[[ Study material open ]]

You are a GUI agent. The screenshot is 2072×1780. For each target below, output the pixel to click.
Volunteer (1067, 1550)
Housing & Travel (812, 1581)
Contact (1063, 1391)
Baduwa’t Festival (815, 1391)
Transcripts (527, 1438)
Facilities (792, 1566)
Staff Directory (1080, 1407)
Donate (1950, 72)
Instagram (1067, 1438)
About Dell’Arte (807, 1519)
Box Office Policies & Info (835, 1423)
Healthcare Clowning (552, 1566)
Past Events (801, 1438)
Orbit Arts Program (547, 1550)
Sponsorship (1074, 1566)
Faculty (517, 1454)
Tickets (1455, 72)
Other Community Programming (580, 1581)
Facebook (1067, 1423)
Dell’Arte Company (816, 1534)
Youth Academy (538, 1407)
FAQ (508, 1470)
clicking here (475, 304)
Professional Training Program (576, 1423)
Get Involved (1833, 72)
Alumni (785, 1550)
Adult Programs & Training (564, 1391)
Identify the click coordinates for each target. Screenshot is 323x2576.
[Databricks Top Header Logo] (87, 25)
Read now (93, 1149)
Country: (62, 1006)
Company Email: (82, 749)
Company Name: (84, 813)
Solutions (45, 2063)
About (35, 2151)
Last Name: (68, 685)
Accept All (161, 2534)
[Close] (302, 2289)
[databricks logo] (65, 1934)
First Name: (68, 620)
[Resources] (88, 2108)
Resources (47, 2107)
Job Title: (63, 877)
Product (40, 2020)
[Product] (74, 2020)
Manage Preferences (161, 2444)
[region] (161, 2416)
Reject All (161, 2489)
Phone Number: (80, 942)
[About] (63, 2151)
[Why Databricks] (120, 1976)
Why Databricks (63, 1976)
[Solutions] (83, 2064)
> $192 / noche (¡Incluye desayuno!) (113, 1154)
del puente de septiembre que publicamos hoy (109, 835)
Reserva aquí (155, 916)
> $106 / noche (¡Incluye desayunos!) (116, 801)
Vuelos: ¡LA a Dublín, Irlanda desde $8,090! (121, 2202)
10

[[ Study material closed ]]

The data above, all of it, needs to be output exactly as written.

You are a GUI agent. The screenshot is 2072×1780. For each target below, output the pixel to click.
Volunteer (1067, 1550)
Housing & Travel (812, 1581)
Contact (1063, 1391)
Baduwa’t Festival (815, 1391)
Transcripts (527, 1438)
Facilities (792, 1566)
Staff Directory (1080, 1407)
Donate (1950, 72)
Instagram (1067, 1438)
About Dell’Arte (807, 1519)
Box Office Policies & Info (835, 1423)
Healthcare Clowning (552, 1566)
Past Events (801, 1438)
Orbit Arts Program (547, 1550)
Sponsorship (1074, 1566)
Faculty (517, 1454)
Tickets (1455, 72)
Other Community Programming (580, 1581)
Facebook (1067, 1423)
Dell’Arte Company (816, 1534)
Youth Academy (538, 1407)
FAQ (508, 1470)
clicking here (475, 304)
Professional Training Program (576, 1423)
Get Involved (1833, 72)
Alumni (785, 1550)
Adult Programs & Training (564, 1391)
Identify the click coordinates for each target. Screenshot is 323x2576.
[Databricks Top Header Logo] (87, 25)
Read now (93, 1149)
Country: (62, 1006)
Company Email: (82, 749)
Company Name: (84, 813)
Solutions (45, 2063)
About (35, 2151)
Last Name: (68, 685)
Accept All (161, 2534)
[Close] (302, 2289)
[databricks logo] (65, 1934)
First Name: (68, 620)
[Resources] (88, 2108)
Resources (47, 2107)
Job Title: (63, 877)
Product (40, 2020)
[Product] (74, 2020)
Manage Preferences (161, 2444)
[region] (161, 2416)
Reject All (161, 2489)
Phone Number: (80, 942)
[About] (63, 2151)
[Why Databricks] (120, 1976)
Why Databricks (63, 1976)
[Solutions] (83, 2064)
> $192 / noche (¡Incluye desayuno!) (113, 1154)
del puente de septiembre que publicamos hoy (109, 835)
Reserva aquí (155, 916)
> $106 / noche (¡Incluye desayunos!) (116, 801)
Vuelos: ¡LA a Dublín, Irlanda desde $8,090! (121, 2202)
10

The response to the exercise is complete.